*What this task involves*: Return only the number of lines in the entries below that hold the word "will".

+ + + + + + +

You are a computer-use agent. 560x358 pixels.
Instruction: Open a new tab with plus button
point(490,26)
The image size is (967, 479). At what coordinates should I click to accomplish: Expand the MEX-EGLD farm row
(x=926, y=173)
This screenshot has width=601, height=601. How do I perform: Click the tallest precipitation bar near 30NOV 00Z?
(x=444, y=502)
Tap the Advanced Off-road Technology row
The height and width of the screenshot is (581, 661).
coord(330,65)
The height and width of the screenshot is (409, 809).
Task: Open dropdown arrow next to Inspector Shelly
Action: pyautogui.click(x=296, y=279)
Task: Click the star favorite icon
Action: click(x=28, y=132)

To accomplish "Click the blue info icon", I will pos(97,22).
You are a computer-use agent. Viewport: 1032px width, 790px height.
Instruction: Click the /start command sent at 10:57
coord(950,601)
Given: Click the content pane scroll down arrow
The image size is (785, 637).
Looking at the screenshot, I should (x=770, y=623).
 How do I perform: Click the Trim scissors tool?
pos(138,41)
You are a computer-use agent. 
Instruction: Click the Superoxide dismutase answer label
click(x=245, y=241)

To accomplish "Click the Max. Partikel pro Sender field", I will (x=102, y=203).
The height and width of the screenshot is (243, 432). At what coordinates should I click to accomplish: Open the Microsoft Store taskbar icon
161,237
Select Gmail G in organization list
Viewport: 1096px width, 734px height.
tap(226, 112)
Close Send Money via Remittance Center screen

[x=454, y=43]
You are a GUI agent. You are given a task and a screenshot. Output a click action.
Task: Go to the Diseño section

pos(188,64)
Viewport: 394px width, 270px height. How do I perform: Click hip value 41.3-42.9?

+ + + + + + +

*Answer section*: 2